Falkman alerted Officer Dawn Carver to his suspicions. She drove over and stopped the pair just north of the el viaduct on Ridgeland. When she got out of her squad, though, the two men bolted in different directions.

Falkman said Carver pursued one man under the viaduct, while the other ran by him. Falkman then exited his car and ordered the man to get on the ground. He complied, Falkman said, for about 20 seconds, before getting up again and running toward Lake Street.

At that point Carver drove by and followed Joyner onto the athletic fields to the west of the ice skating rink. Falkman said that as he watched from Lake Street, Carver caught Joyner by the southeast field backstop and arrested him. Earnest was taken into custody around the same time on the other side of the train viaduct. That wasn’t the end of things, though”Falkman’s actions triggered an intense manhunt involving over 150 police officers over the next three-plus hours. Earnest and Joyner reportedly first told Oak Park police that all six escaped inmates got off a westbound train in Oak Park. That was later proved to be untrue, but Oak Park Police Chief Rick Tanksley, taking no chances, set up a command center across from Ridgeland Commons.
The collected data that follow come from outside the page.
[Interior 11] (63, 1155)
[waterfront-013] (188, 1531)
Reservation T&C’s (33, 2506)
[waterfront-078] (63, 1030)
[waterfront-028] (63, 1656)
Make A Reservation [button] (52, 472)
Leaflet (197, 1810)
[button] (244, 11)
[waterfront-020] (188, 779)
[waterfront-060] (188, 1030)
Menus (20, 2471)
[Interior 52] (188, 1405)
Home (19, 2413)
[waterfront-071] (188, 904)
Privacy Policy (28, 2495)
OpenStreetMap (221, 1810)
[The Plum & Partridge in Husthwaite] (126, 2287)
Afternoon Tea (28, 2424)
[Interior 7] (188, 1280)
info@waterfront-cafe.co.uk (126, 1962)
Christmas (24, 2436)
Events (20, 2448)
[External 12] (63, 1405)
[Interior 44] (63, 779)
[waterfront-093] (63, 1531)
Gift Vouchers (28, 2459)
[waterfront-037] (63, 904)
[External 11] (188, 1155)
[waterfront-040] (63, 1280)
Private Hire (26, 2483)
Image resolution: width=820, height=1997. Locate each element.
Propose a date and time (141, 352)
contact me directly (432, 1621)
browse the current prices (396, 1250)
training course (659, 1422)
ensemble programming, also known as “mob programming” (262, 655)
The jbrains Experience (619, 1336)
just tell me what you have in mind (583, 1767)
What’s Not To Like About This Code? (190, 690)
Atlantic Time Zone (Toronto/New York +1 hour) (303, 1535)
Forest Park police officers, including the department’s canine unit, were called in to assist two full Oak Park shifts and their SWAT team and detective’s bureau in the search, as well as in traffic control. They joined officers from a number of other jurisdictions, including State, Chicago, Cook County Sheriff, and Chicago Transit police, and the U.S. Marshall’s Service.

“We got a lot of help from a lot of people,” said Oak Park Deputy Chief Bob Scianna.
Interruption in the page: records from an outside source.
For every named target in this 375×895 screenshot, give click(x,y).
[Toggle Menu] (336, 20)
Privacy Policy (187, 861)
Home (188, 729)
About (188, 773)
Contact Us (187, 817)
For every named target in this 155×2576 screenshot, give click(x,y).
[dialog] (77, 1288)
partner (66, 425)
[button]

Over at the West Suburban Consolidated Dispatch Center, Falkman’s colleagues were working just as intensly. The midnight shift was just getting off duty when Falkman spotted the escapees, and WSCDC supervisor Vanessa Underwood asked two telecommunicators from that shift to stay on to assist the five morning shift dispatchers, who were deluged with radio traffic.

WSCDC Deputy Director Ron Gross said Monday he was proud of his staff.

“They did an outstanding job, not that that’s unusual for them. They worked so well together. I’m very pleased.”

So were Oak Park police brass, who contacted Gross Monday to express their appreciation.

“They were very pleased,” said Gross.

Oak Park police were also quite pleased with Falkman.

“It was more than impressive,” said Scianna, who noted that he sent an e-mail to Gross. “It’s a credit to his professionalism as a dispatcher”to not only recognize the suspects, but to help facilitate their apprehension.”

Forest Park Police Chief Jim Ryan, a veteran officer with over 30 years of law enforcement experience, declined to comment on the weekend’s events in the absence of permission from Village Administrator Michael Sturino, who didn’t return numerous phone calls from the Review seeking that permission.

While all the drama was going on, the person who had triggered it all, Falkman, was home trying to get some sleep. He had a double shift to work later that afternoon.

Asked if he managed to catch any shuteye Sunday, Falkman said with a half-laugh, “No. Not really.”